**Exercise a:**
Reproduce the spark submit options post starting at "This is applicable" and ending at "(client mode) .", swapping "cluster" for "distributed".

Categories
spark

spark submit options

In this post , let us get to know about spark submit options .

spark submit options

spark submit options mentioned below contain < > .We can replace them with respective values . Following are the few of the prominent spark submit options available .

Everything will contain option name and its values . For instance , — master is the option name and can pass value next to it .

spark-submit \
--master < > \
--deploy-mode < > \
--keytab < > \
--principal < > \
--driver-memory < > \
--executor-memory  < > \
--executor-cores  < > \
--num-executors  < > \
--class  < > \
<jar name>
--conf <key>=<value> 

master : It is suitable for local mode

deploy mode : default – client

This is applicable only for cluster set up – YARN , standalone . It can have client or cluster as the value . It depends on where driver program needs to run . That is on worker node (cluster mode ) or local machine (client mode) .

**Available records:**
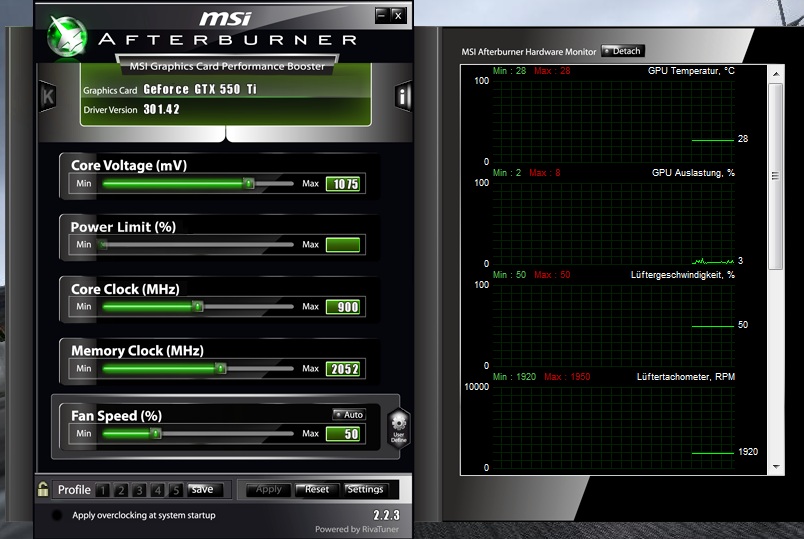Viewport: 804px width, 539px height.
Task: Click the profile lock padlock icon
Action: (x=43, y=489)
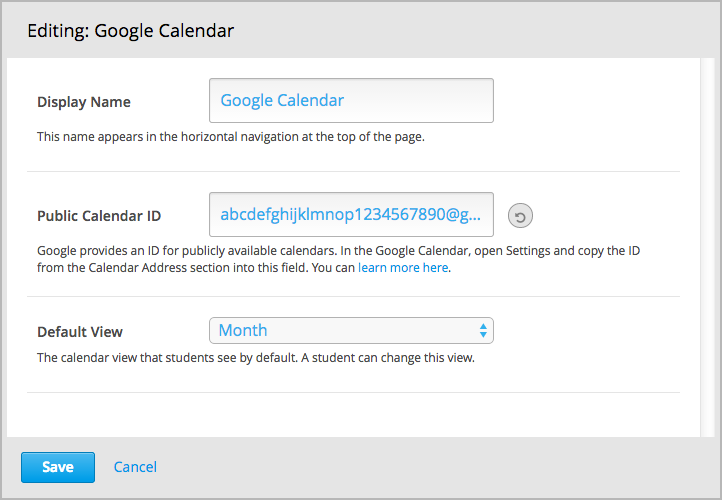Screen dimensions: 722x500
Task: Click the empty area below Default View section
Action: [351, 414]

**Exercise b:**
Repeat the listing that follows the spark submit options post word for word, and leave the pictures out.

**Task answer a:**
This is applicable only for distributed set up – YARN , standalone . It can have client or distributed as the value . It depends on where driver program needs to run . That is on worker node (distributed mode ) or local machine (client mode) .

**Task answer b:**
Viewport: 804px width, 539px height.
Task: Click the profile lock padlock icon
Action: (x=43, y=489)
Screen dimensions: 722x500
Task: Click the empty area below Default View section
Action: [351, 414]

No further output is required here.